[Saved data entries]
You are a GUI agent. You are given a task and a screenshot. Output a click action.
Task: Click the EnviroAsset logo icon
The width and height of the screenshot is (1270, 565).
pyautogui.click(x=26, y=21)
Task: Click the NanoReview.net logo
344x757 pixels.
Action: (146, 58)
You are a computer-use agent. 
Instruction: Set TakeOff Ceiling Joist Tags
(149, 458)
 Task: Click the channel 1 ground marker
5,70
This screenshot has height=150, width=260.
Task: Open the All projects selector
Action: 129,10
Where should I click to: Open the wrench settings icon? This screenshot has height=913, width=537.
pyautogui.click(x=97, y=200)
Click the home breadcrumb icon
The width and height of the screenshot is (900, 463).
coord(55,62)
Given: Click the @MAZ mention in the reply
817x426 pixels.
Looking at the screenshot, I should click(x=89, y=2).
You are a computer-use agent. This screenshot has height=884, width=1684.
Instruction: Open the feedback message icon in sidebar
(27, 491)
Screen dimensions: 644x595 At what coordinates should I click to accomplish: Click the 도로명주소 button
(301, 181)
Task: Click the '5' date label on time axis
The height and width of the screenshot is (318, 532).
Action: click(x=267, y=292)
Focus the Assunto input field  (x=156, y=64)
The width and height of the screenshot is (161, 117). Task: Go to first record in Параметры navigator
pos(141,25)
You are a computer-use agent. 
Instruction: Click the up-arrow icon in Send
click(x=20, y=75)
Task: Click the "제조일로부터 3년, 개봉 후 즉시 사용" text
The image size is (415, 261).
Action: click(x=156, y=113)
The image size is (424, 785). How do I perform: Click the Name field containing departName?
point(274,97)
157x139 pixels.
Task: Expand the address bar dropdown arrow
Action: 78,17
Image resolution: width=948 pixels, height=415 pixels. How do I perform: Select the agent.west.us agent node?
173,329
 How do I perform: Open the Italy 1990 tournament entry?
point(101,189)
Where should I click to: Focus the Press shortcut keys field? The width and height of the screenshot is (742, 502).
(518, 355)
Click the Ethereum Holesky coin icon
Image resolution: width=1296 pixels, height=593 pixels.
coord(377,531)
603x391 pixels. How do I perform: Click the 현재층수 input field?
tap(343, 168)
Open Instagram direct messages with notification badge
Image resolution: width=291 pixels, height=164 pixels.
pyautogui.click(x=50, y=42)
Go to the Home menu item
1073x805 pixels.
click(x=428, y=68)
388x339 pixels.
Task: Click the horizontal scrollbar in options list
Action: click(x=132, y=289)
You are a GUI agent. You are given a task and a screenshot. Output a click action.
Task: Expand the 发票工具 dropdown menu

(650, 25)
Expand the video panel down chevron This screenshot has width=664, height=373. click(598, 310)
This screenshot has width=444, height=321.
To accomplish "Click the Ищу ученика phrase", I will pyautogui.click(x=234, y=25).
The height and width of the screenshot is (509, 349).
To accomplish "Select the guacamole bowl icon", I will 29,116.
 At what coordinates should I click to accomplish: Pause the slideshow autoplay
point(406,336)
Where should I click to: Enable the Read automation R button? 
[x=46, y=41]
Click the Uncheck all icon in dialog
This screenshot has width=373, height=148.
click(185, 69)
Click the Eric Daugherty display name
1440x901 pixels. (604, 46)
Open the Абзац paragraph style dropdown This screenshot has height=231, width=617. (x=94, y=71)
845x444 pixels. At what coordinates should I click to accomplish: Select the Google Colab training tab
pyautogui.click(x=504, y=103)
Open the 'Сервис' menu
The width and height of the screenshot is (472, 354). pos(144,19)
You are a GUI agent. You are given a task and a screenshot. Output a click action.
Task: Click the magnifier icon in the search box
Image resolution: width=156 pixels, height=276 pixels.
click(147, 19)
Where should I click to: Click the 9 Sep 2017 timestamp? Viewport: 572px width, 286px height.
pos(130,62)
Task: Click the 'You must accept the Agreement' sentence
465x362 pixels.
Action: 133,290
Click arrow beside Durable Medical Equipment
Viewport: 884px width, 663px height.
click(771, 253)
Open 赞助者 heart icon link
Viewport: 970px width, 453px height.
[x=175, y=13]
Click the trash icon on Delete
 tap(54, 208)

> **WHAT TO DO**: Give back only the lines from the one containing "Open the 'Сервис' menu" through the final line of the entries above, exactly as written, both included.

> **SOLUTION TO THIS PROBLEM**:
Open the 'Сервис' menu
The width and height of the screenshot is (472, 354). pos(144,19)
You are a GUI agent. You are given a task and a screenshot. Output a click action.
Task: Click the magnifier icon in the search box
Image resolution: width=156 pixels, height=276 pixels.
click(147, 19)
Where should I click to: Click the 9 Sep 2017 timestamp? Viewport: 572px width, 286px height.
pos(130,62)
Task: Click the 'You must accept the Agreement' sentence
465x362 pixels.
Action: 133,290
Click arrow beside Durable Medical Equipment
Viewport: 884px width, 663px height.
click(771, 253)
Open 赞助者 heart icon link
Viewport: 970px width, 453px height.
[x=175, y=13]
Click the trash icon on Delete
 tap(54, 208)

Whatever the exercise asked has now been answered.